The imbalance in brain cell communications is also believed to be involved in neurological conditions including Alzheimer’s disease and autism spectrum disorders.

Dr. Anggono said the research provided a springboard for developing personalized medicines to target the mutation.

”Receptor blockers which have been approved by the US Food and Drug Administration (FDA), are already available for human treatment, but the challenge is to find the right ones and see how patients respond,” he said.

Genetic Associations of Neurodevelopmental Disorders with Epilepsy in Adults

Summary, originally published on

Often, genetic diagnostics of neurodevelopmental disorders with epilepsy (NDDE) focus largely on children, leaving a scarcity of data regarding adult patients. A study published in Genetics in Medicine analyzed genetic associations of NDDE in adults and elderly patients.
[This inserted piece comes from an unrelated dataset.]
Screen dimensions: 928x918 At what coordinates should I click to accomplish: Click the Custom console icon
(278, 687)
A total of 150 patients with NDDE underwent conventional karyotyping, FMR1 testing, chromosomal microarray, and panel sequencing. When cases remained unresolved, exome sequencing was performed.
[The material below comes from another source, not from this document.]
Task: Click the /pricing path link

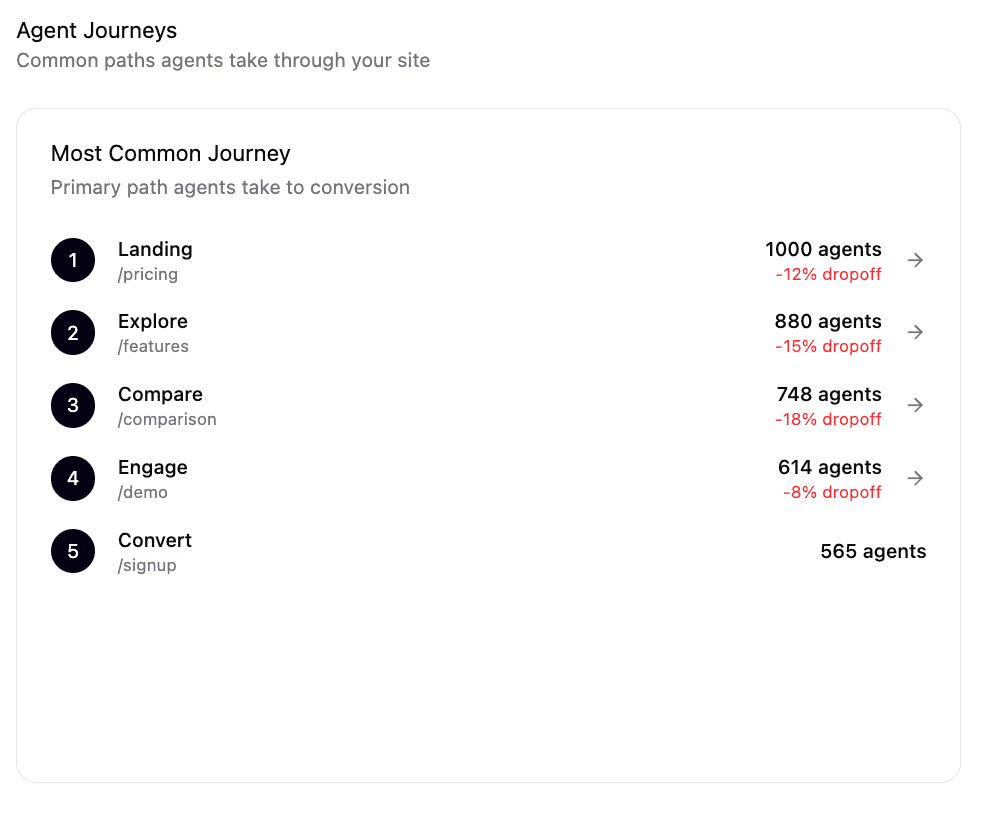Action: (x=148, y=274)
“Panel/exome sequencing displayed the highest yield and should be considered as first-tier diagnostics in NDDE. This high yield and the numerous indications for additional screening or treatment modifications arising from genetic diagnoses indicate a current medical undersupply of genetically undiagnosed adult/elderly individuals with NDDE. Moreover, knowledge of the course of elderly individuals will ultimately help in counseling newly diagnosed individuals with NDDE,” the study authors concluded.